Brett Gardner: He is a speedster and he is a Yankee, which virtually guarantees he will be over drafted. His final line of 47 steals, 97 runs, and a .277 average look good in hindsight, but the splits reveal an ugly truth, as Craig Brown detailed earlier this week. In the first half, Gardner hit .309/.396/.415 with 25 steals in 320 plate appearances but saw that fall to .232/.364/.330 with 22 steals in 250 second half plate appearances. He went from Carl Crawford to Carlos Gomez all in one season as his strikeout rate spiked from 16 percent to 26 percent, and he became a guy that could barely hit the ball out of the infield. He is so lightning quick that he could fall into 30 steals just by showing up on the field, but that being said, he is already hurting you in RBI and home runs. If his contact issues do not improve, he will also hurt you in batting average. That puts him closer to Michael Bourn than it does the Jacoby Ellsbury. He is also coming off wrist surgery which may zap the two sparks of power he has in his swing.

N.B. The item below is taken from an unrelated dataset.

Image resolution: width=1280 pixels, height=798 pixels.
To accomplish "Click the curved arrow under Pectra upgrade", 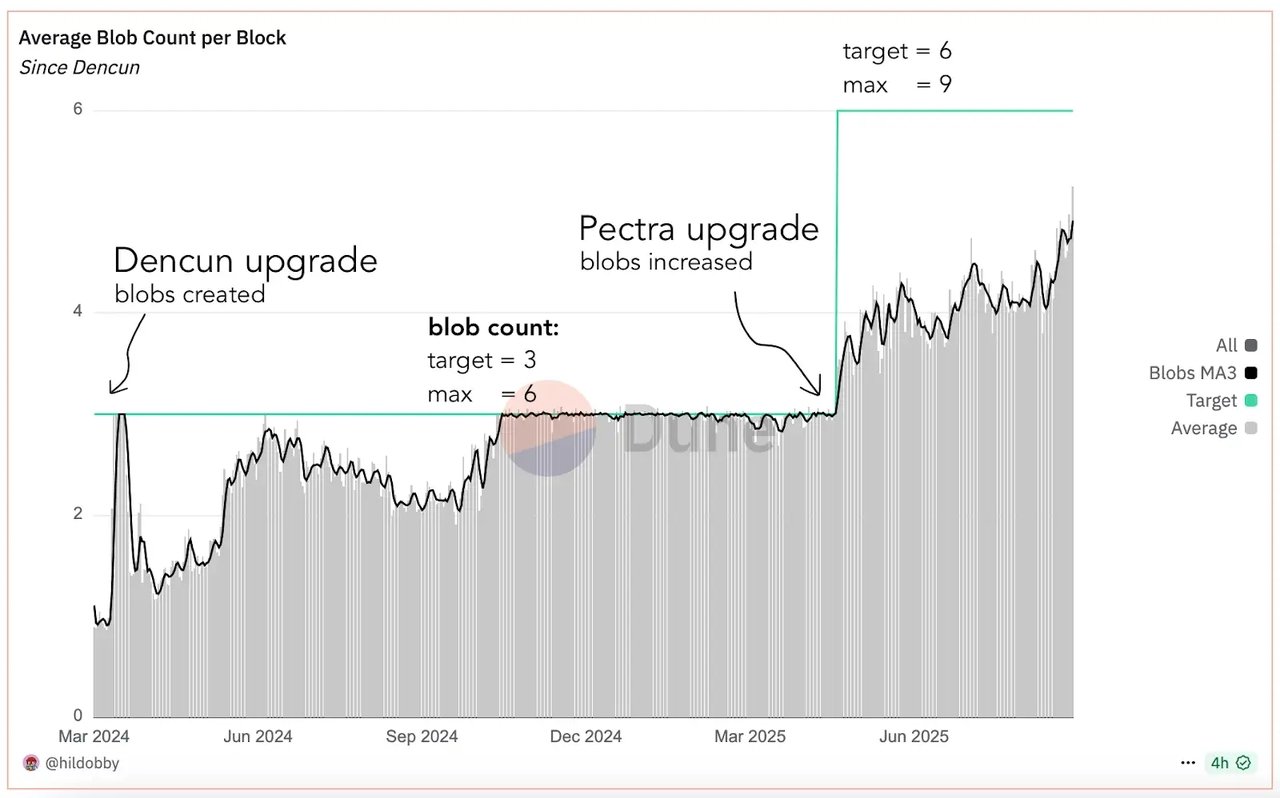I will coord(780,345).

Clay Buchholz: Like Gardner, Buchholz gets the curse of being over-priced because of the market in which he plays in. It also does not help he is coming off a phenomenal season in which he won 17 of his 28 starts and posted a 2.33 ERA, in the American League no less. Peel away the layers of the Red Sox uniform and suddenly Buchholz does not look so solid. He had a career 11 percent HR/FB ratio heading into 2010 and put up a six percent rate last season. His xFIP was nearly two full runs more than his actual ERA and we’re still talking about a pitcher who has not posted a 2.0 K/BB ratio since his initial call-up in 2007. Yes, he is walking fewer hitters these days compared to his rookie season of 2008, but he is also striking out fewer hitters. The wins and ERA of 2010 are going to be tough to repeat as his supporting stats normalize. He should have a good year, but be wary of taking him amongst the top twenty starting pitchers.
Those are my five guys to approach with caution–who are yours?